Although significant progress in SG regenerative medicine, such as stem cell/gene therapy, has been reported over the past decade [41, 45, 240, 241], a conclusive approach to build a fully functional SG model based on cell-material-based strategies as a substitute for this exocrine organ remains a challenge [11, 242]. Future strategies will have to overcome the challenge of obtaining acinar-like structures surrounded by myoepithelial cells, interconnected in 3D with a network of ducts that will transport saliva to an exterior port, innervated and vascularized. Recently, different material and fabrication methods have been evaluated to prepare 2D and 3D SG models; however, the performance of these materials in vivo and the long-term functionality of the prepared models need to be studied further. Moreover, it remains unclear how long it will take for some of these materials to degrade and how stiff they need to stay intact long enough to support gland regeneration. Even though micro/nanofabrication techniques have provided an opportunity to simulate the cell microenvironment, the lack of fully understating the biomechanics and biochemistry of the natural SG tissue is one of the limitations to forming a complete practical SG model.

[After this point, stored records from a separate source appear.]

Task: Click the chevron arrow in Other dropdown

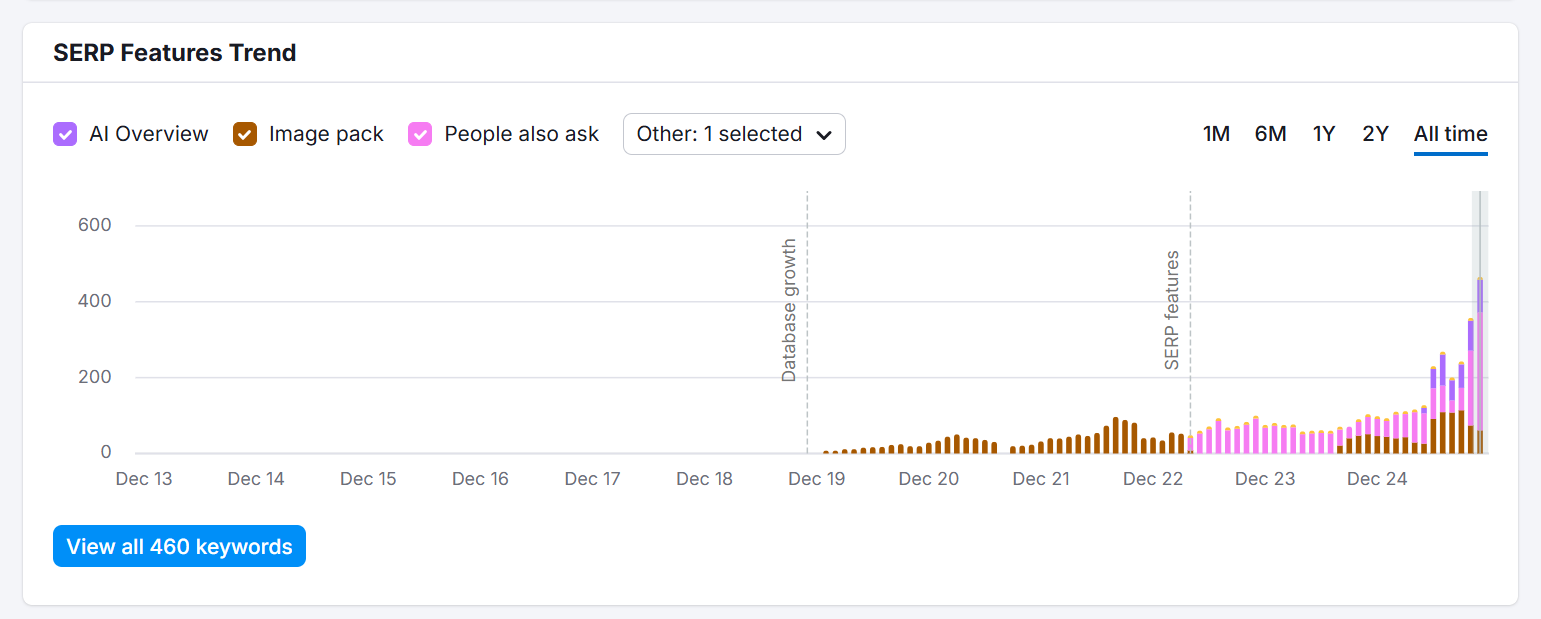Action: 824,135
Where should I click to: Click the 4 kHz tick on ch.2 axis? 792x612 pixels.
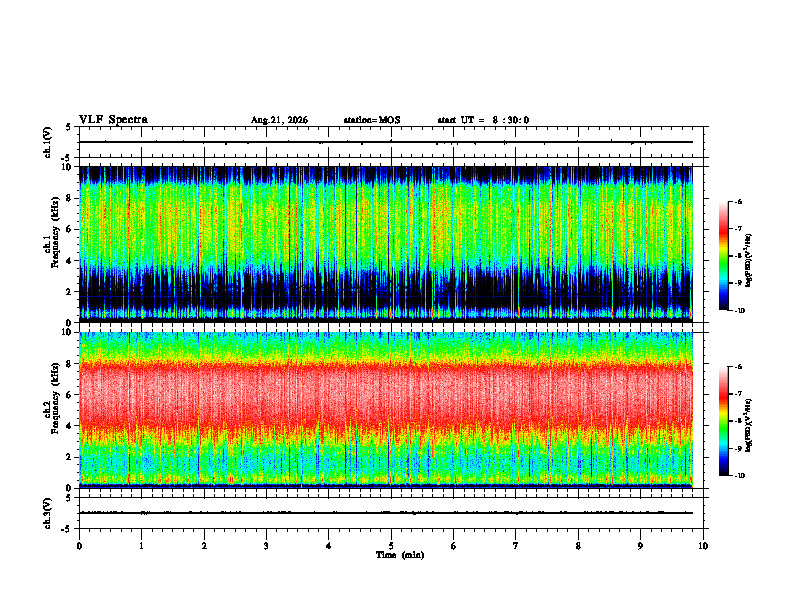[70, 426]
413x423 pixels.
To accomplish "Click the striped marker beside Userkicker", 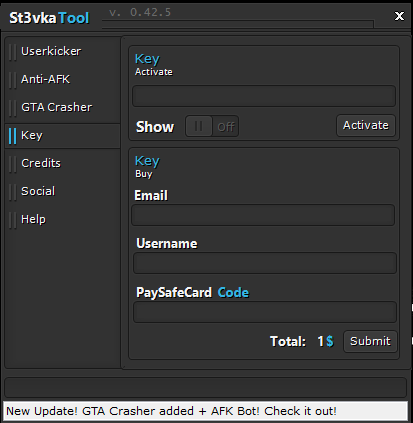I will pos(13,52).
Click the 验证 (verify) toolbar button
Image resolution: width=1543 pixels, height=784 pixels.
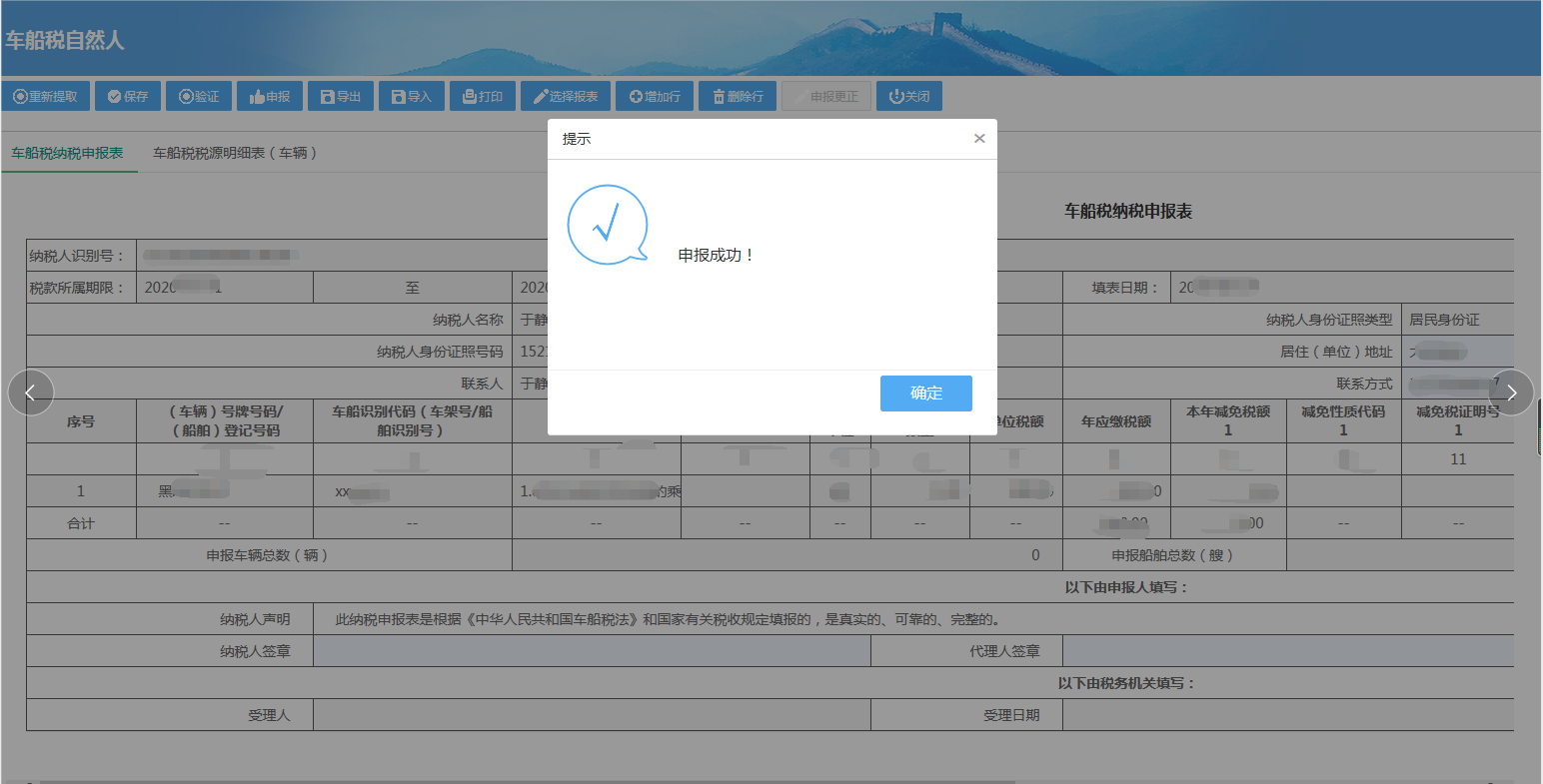click(199, 97)
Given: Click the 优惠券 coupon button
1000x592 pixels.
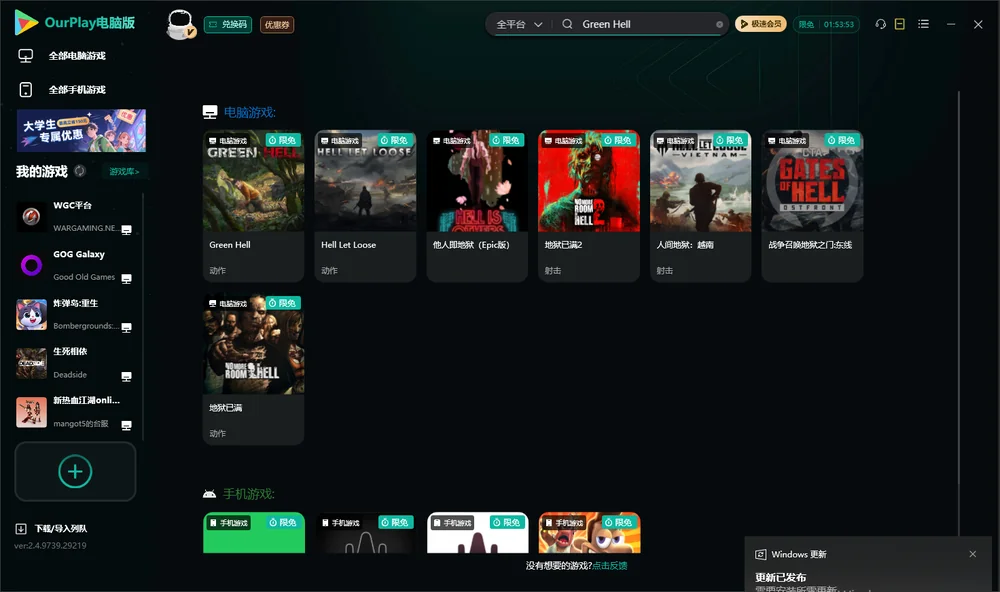Looking at the screenshot, I should 277,25.
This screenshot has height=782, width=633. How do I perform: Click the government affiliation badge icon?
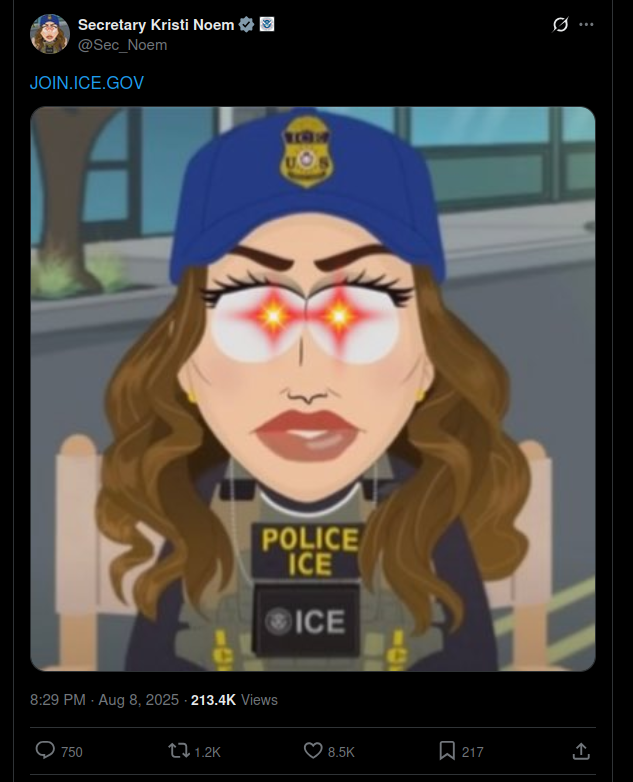[x=267, y=24]
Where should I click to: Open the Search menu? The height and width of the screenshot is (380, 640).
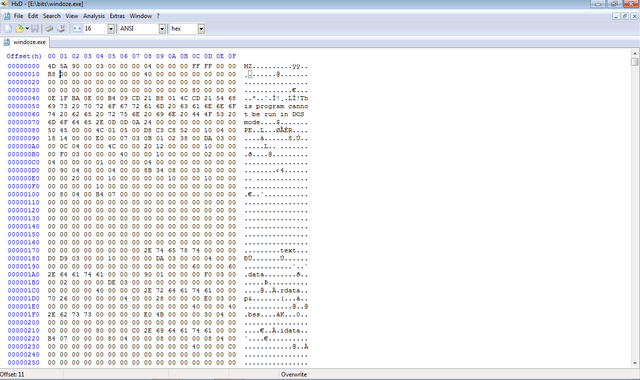pos(52,16)

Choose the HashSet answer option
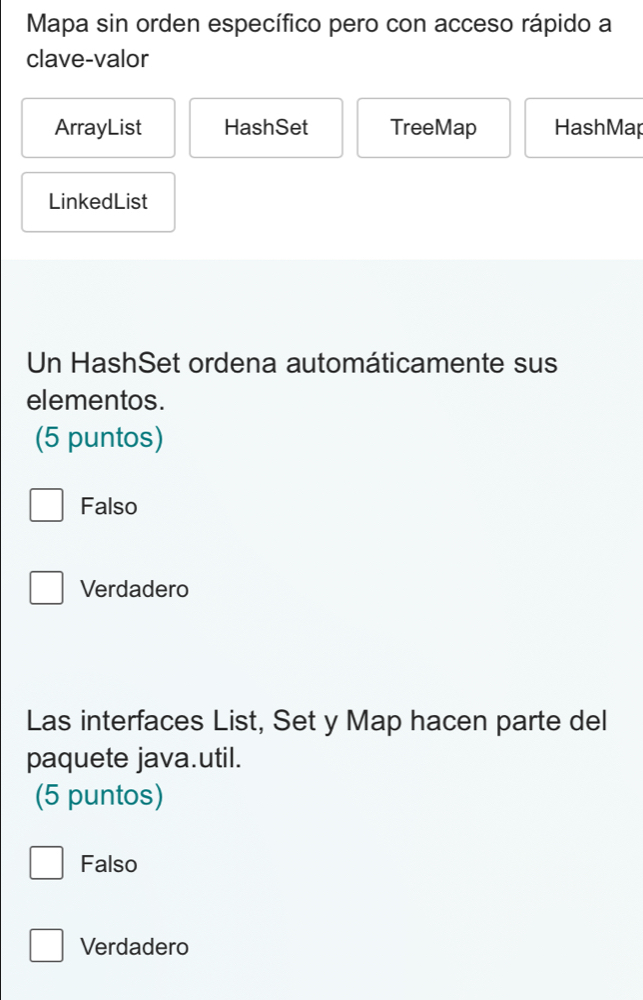(x=266, y=128)
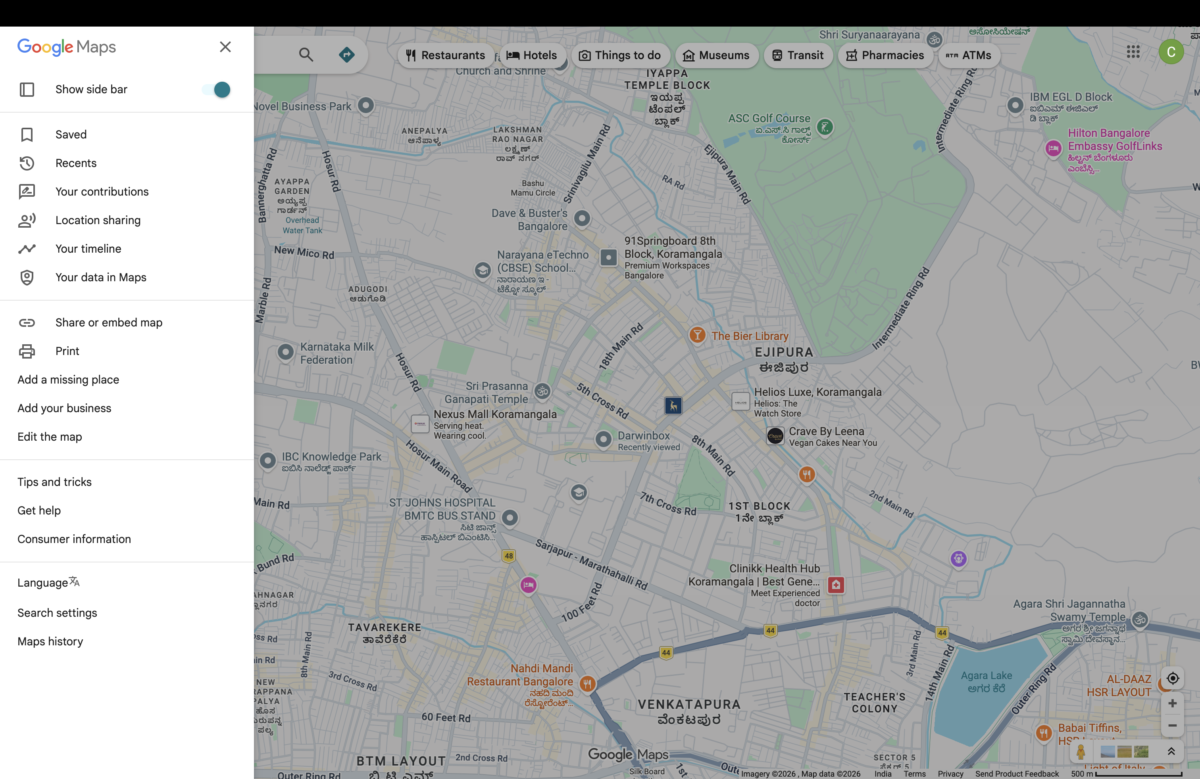1200x779 pixels.
Task: Click the Saved bookmark icon in sidebar
Action: [x=29, y=134]
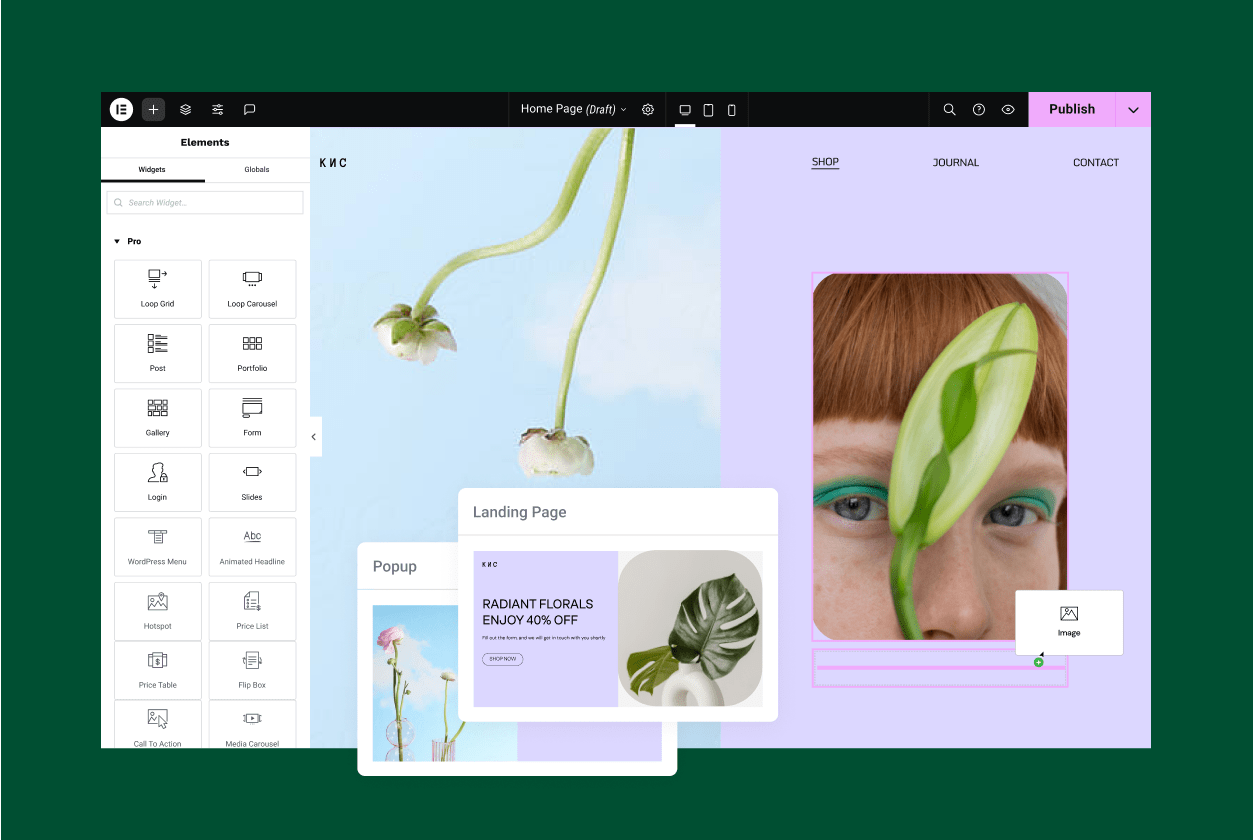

Hence, developing a fully functional gland requires combined multidisciplinary efforts from various fields such as biology, genetics, biomaterials, engineering, and medicine to identify and mimic microenvironmental signals that are responsible for cell plasticity and functionality in SG tissue [240]. Translating ex vivo and in vitro findings obtained in rodents to human organoids derived from human progenitors remains a major hurdle due to the lower level of knowledge of the human SG morphogenesis and difficulties related to the availability of human cell sources. As SG development involves the interaction of various cells and neuronal signaling plays a vital role in its morphogenesis and functionality, innervation and vascularization, as well as co/multi-culture strategies in preparing 3D SG models, are anticipated to become promising approaches in SG tissue engineering.